Task goal: Replace "screenshot" with "image" in the lines between the one containing "At what coordinates" and the one containing "Action: pos(224,354)", inclusive, and reproduce only those lines with everything else unchanged. Leave the pictures out of the answer.

The records:
☆ ☆ ☆
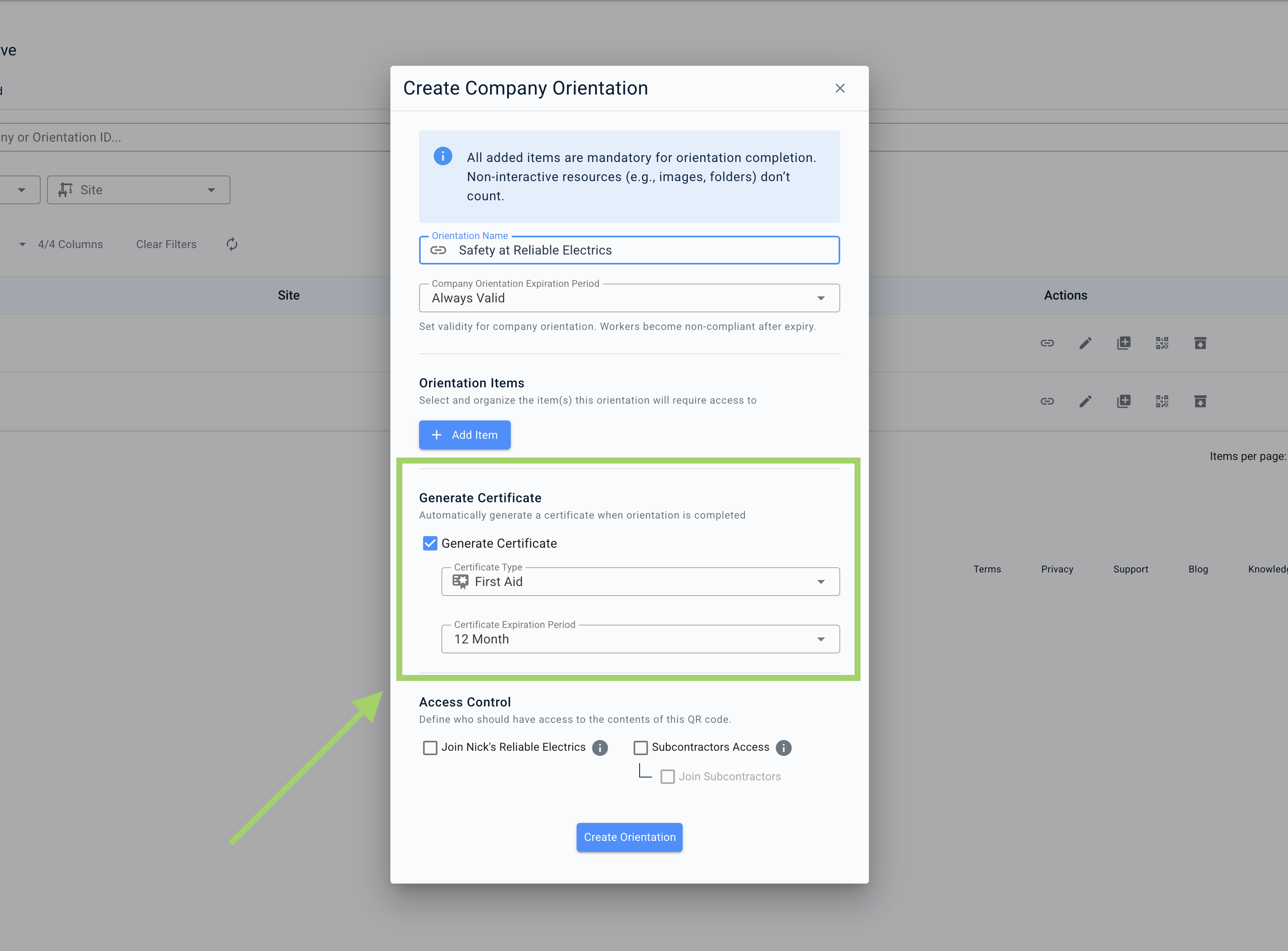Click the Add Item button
☆ ☆ ☆
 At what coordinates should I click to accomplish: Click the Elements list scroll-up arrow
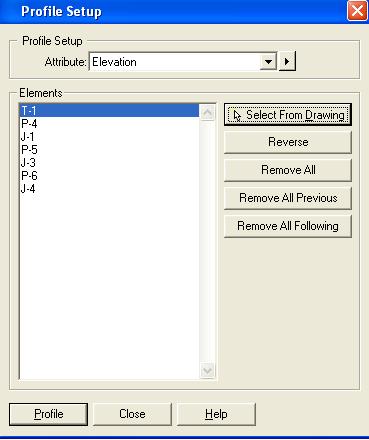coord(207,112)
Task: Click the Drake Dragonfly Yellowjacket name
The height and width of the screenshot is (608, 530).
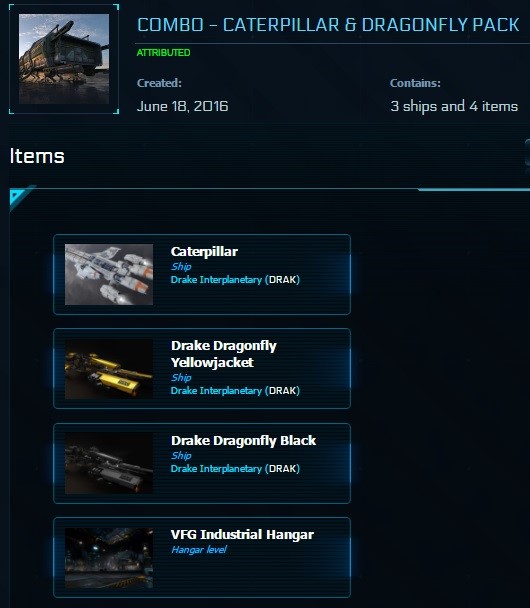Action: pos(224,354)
☆ ☆ ☆
The result:
 At what coordinates should I click to accomplish: Click the Elements list scroll-up arrow
coord(207,112)
Task: Click the Drake Dragonfly Yellowjacket name
The height and width of the image is (608, 530).
Action: pos(224,354)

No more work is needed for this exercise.